### PROVIDED MATERIAL

^^^^^^^^

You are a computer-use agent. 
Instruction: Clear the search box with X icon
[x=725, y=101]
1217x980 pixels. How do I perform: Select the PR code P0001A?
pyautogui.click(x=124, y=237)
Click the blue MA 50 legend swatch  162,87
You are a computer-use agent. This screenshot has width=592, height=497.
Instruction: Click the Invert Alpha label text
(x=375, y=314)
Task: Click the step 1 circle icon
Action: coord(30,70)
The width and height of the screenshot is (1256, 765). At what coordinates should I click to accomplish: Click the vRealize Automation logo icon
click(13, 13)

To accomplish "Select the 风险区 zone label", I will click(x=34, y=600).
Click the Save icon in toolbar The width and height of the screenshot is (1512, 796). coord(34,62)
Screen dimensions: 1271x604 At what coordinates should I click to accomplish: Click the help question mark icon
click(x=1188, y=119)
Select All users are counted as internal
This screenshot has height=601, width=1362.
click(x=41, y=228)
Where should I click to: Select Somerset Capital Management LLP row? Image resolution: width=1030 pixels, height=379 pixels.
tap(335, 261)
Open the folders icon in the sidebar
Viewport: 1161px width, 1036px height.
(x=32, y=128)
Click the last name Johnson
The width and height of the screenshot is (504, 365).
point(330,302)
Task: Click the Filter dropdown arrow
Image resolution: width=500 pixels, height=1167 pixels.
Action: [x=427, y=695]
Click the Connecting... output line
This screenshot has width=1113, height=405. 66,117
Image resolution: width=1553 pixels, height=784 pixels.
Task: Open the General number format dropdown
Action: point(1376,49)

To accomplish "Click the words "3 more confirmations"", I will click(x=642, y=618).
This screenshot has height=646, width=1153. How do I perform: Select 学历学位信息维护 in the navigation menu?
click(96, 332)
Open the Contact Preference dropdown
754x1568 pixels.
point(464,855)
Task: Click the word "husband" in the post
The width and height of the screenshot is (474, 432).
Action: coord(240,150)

^^^^^^^^

### WHAT IS BEING ASKED
Output the entries exactly.

### REPLY
You are a computer-use agent. 
Instruction: Clear the search box with X icon
[x=725, y=101]
1217x980 pixels. How do I perform: Select the PR code P0001A?
pyautogui.click(x=124, y=237)
Click the blue MA 50 legend swatch  162,87
You are a computer-use agent. This screenshot has width=592, height=497.
Instruction: Click the Invert Alpha label text
(x=375, y=314)
Task: Click the step 1 circle icon
Action: coord(30,70)
The width and height of the screenshot is (1256, 765). At what coordinates should I click to accomplish: Click the vRealize Automation logo icon
click(13, 13)

To accomplish "Select the 风险区 zone label", I will click(x=34, y=600).
Click the Save icon in toolbar The width and height of the screenshot is (1512, 796). coord(34,62)
Screen dimensions: 1271x604 At what coordinates should I click to accomplish: Click the help question mark icon
click(x=1188, y=119)
Select All users are counted as internal
This screenshot has height=601, width=1362.
click(x=41, y=228)
Where should I click to: Select Somerset Capital Management LLP row? Image resolution: width=1030 pixels, height=379 pixels.
tap(335, 261)
Open the folders icon in the sidebar
Viewport: 1161px width, 1036px height.
(x=32, y=128)
Click the last name Johnson
The width and height of the screenshot is (504, 365).
point(330,302)
Task: Click the Filter dropdown arrow
Image resolution: width=500 pixels, height=1167 pixels.
Action: [x=427, y=695]
Click the Connecting... output line
This screenshot has width=1113, height=405. 66,117
Image resolution: width=1553 pixels, height=784 pixels.
Task: Open the General number format dropdown
Action: point(1376,49)

To accomplish "Click the words "3 more confirmations"", I will click(x=642, y=618).
This screenshot has height=646, width=1153. How do I perform: Select 学历学位信息维护 in the navigation menu?
click(96, 332)
Open the Contact Preference dropdown
754x1568 pixels.
point(464,855)
Task: Click the word "husband" in the post
The width and height of the screenshot is (474, 432).
Action: coord(240,150)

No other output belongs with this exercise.